In order to understand what a corporate merger consists of, we must analyse Article 22 and articles of Law 3/2009 of 3 April 2009, on structural modifications to corporate companies in Spain (hereafter, LMESC).
What does a corporate merger consist of?
According to the Law indicated above, it is an operation where two or more companies, duly registered in the Trade Register and subject to Spanish law, come together in a single corporation.
This union is carried out through a transfer en bloc of their assets and crediting the shareholders of the extinguished companies with shares, holdings or quotes of the resulting company. The resulting company can be a new company or one of the companies that has merged (acquiring company).
The Spanish system distinguishes between three different types of mergers. To know which merger is which, one must first understand the following:
- The chosen method: it can be a merger by incorporation or merger by absorption (regulated by Art. 23 of the LMESC)
- The types of participating companies: merger of partnerships or capital companies or a mixed merger (regulated by Art. 24 of the LMESC)
- The percentage of ownership: vertical merger; reverse merger; merger of twin companies and absorption of up to 90% of a company (Arts. 49, 50 and 52 of the LMESC).
This article focuses on mergers that serve the chosen method, that is to say, this article will analyse when there is a merger by creation and when there is a merger by absorption.
The merger by creation or merger by incorporation is a merger carried out through the integration of companies into a new company.
This implies that the companies that are merged become extinct, transferring en bloc and via universal succession all of its assets to the new company, so that the new company acquires the different elements consisting of the assets and liabilities of the extinguished companies.
The creation of a new company assumes that the new company subrogates the rights and obligations of extinguished companies.

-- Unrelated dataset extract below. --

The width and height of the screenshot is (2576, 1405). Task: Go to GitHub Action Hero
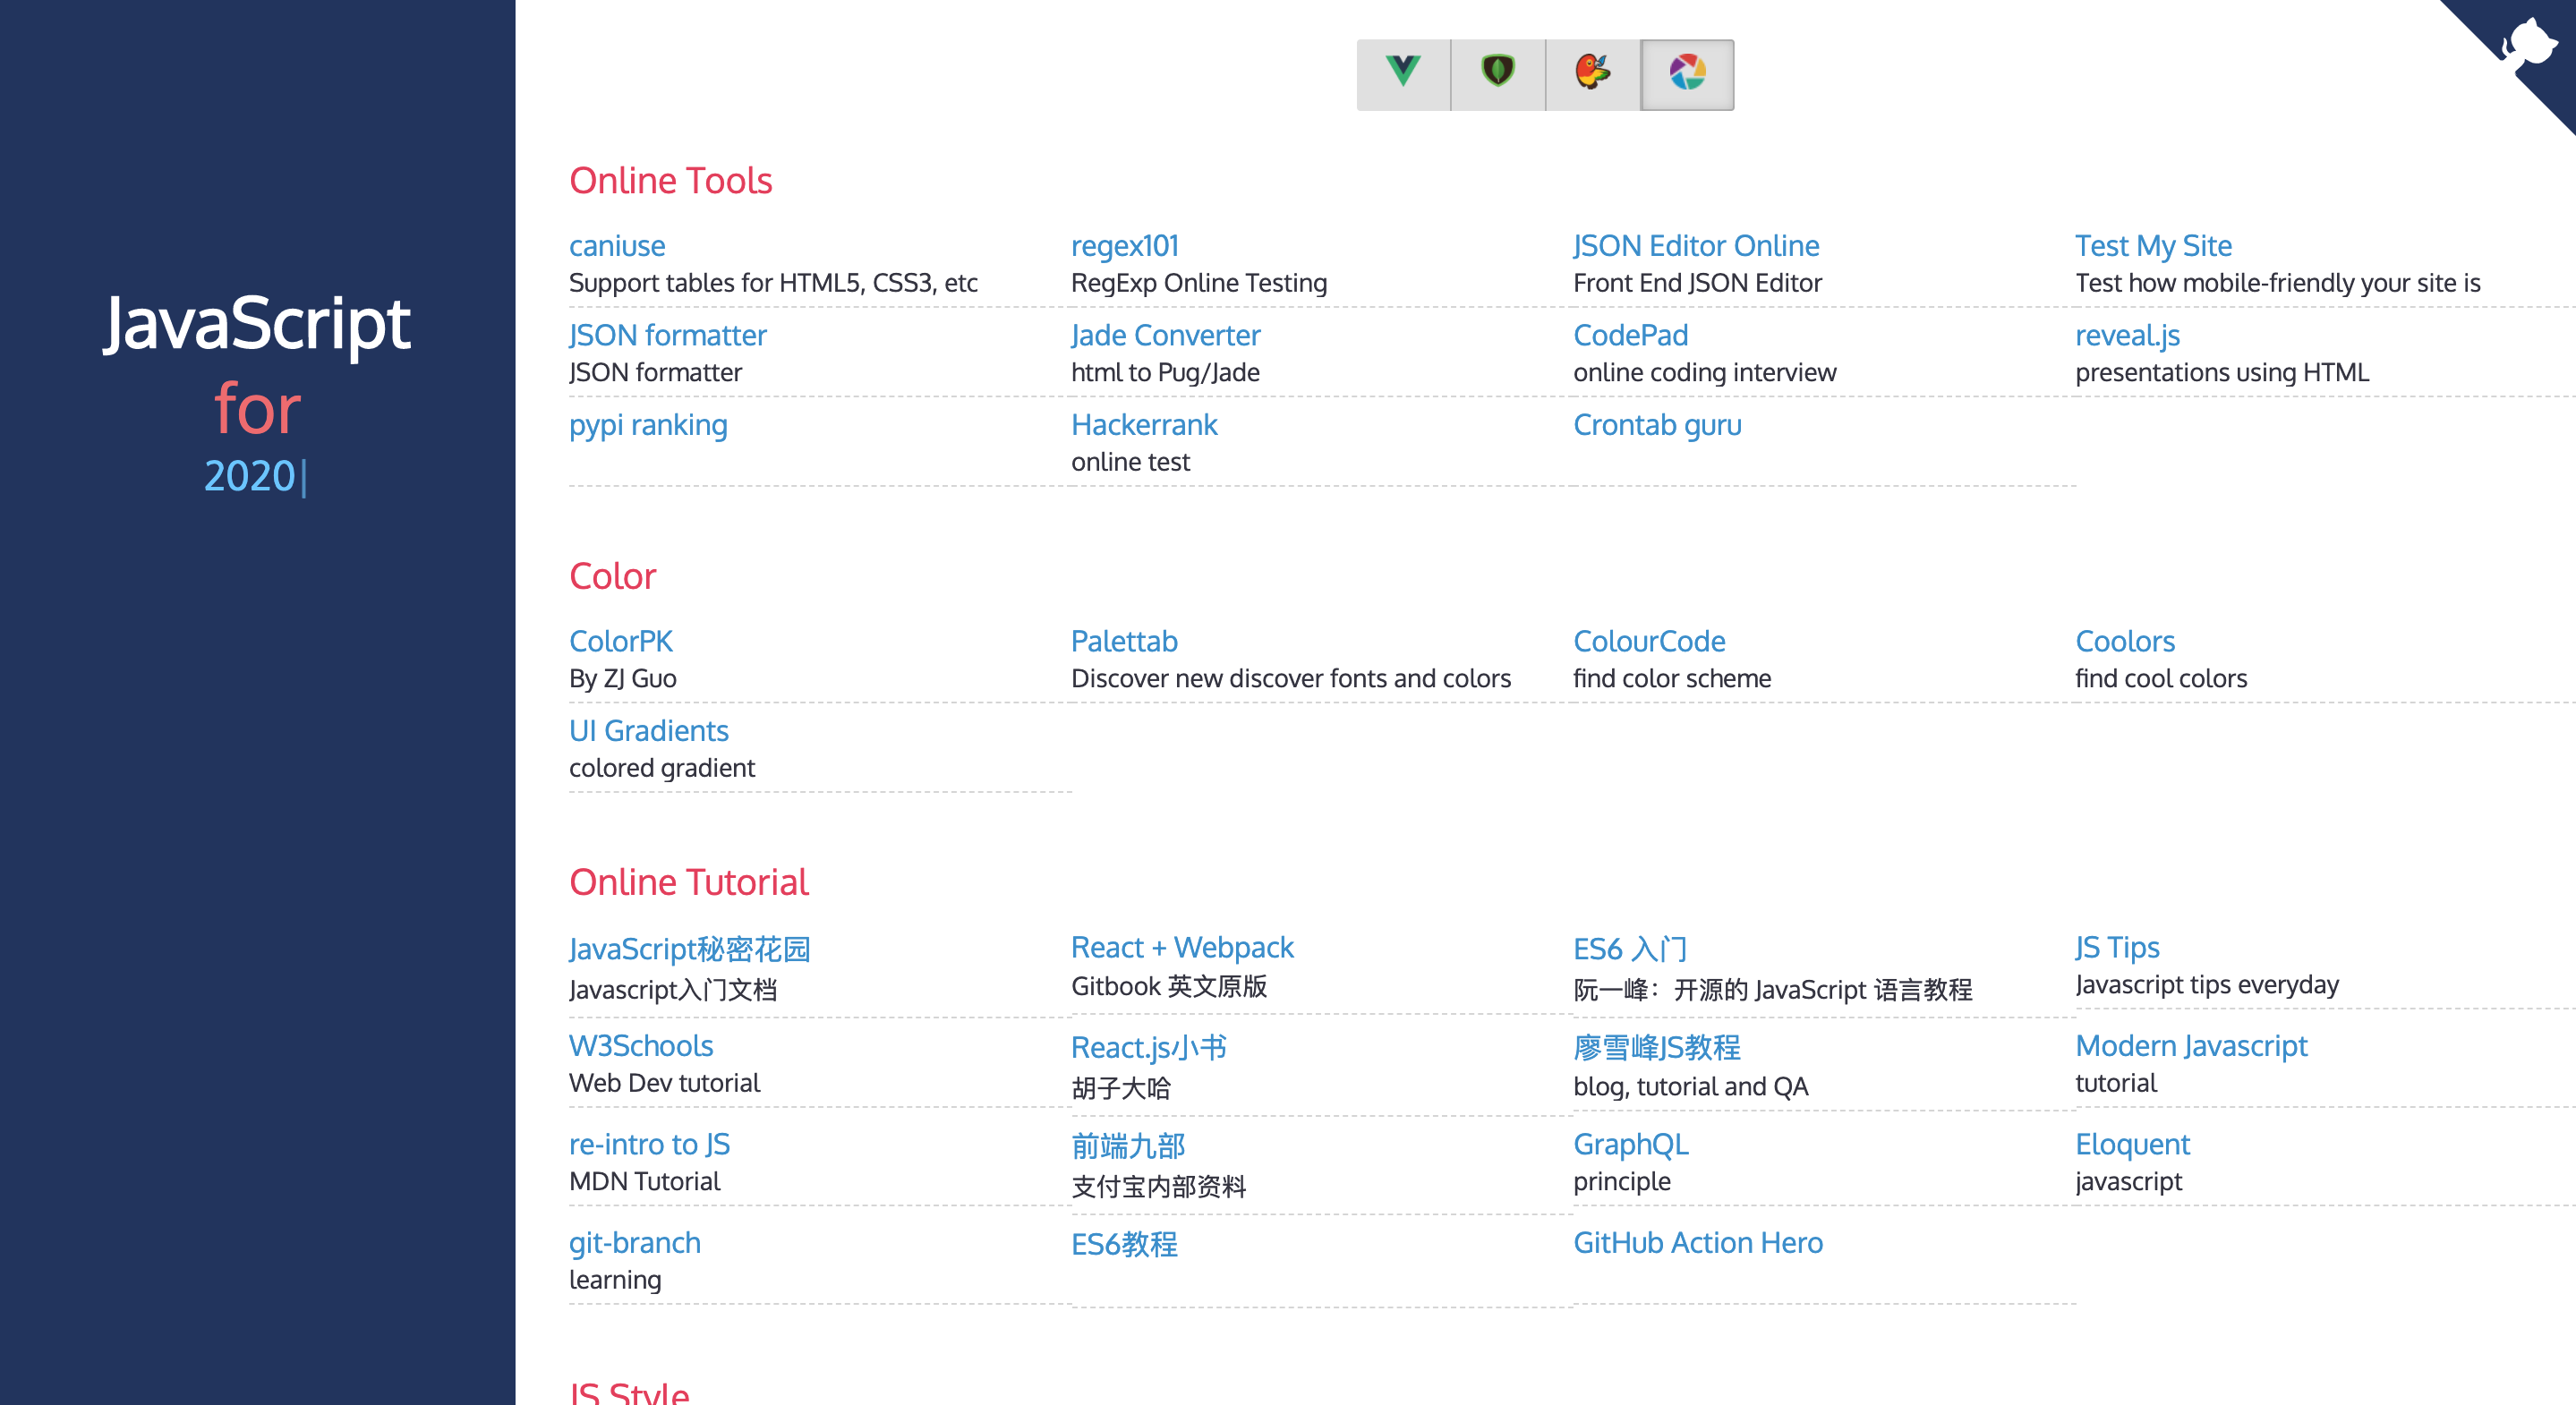point(1697,1243)
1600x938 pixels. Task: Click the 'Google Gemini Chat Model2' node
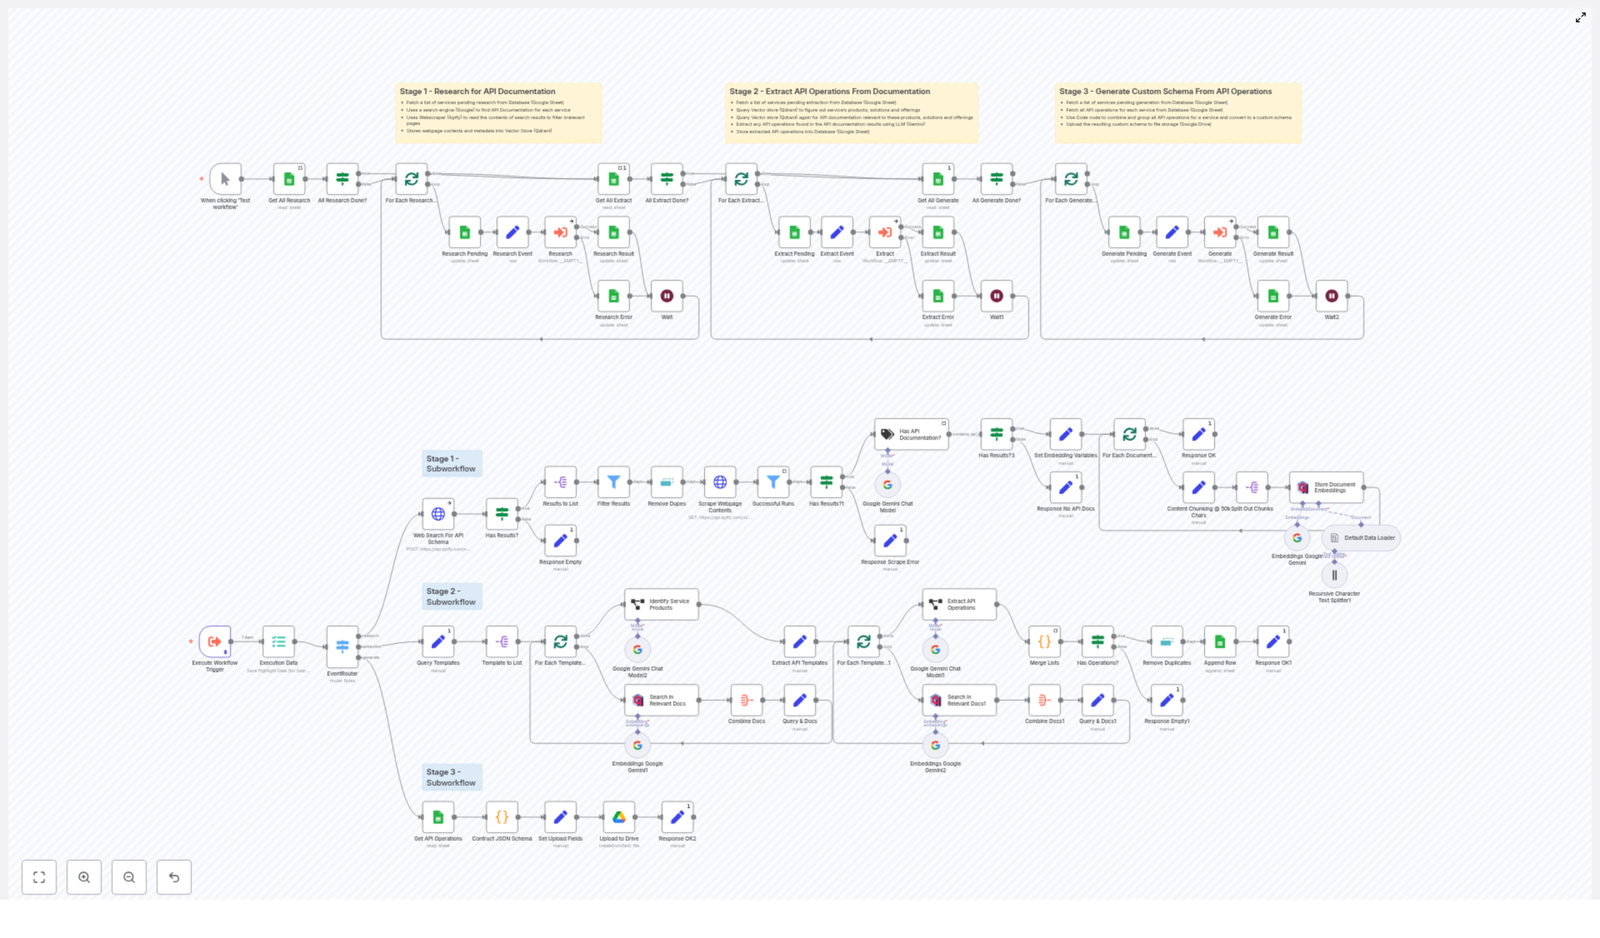pos(638,649)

What happens to the extinguished companies?
In this case, the shareholders receive a number of shares, holdings or quotas in proportion to the respective holdings, shares or quotas that they occupied in the extinguished company.
The merger by absorption, contrary to what occurs in the previous case, is where one or more companies (acquired companies) are integrated into another company that already exists, that is to say, is not a new creation.
The existing company acquires, also by universal succession, the assets of the merged companies.
What happens to the shareholders of the extinguished companies?
In this case, the shareholders of the companies that are extinguished participate with the shareholders from the resulting company of the merger, in exchange for a number of shares, holdings or quotas in the resulting company proportional to the number of shares, holdings or quotas that they had in the extinguished company. As a result of this universal succession, the social capital of the acquiring company is increased to the appropriate amount.
As in the previous case, the acquiring company subrogates all the rights and obligations of the extinguished companies.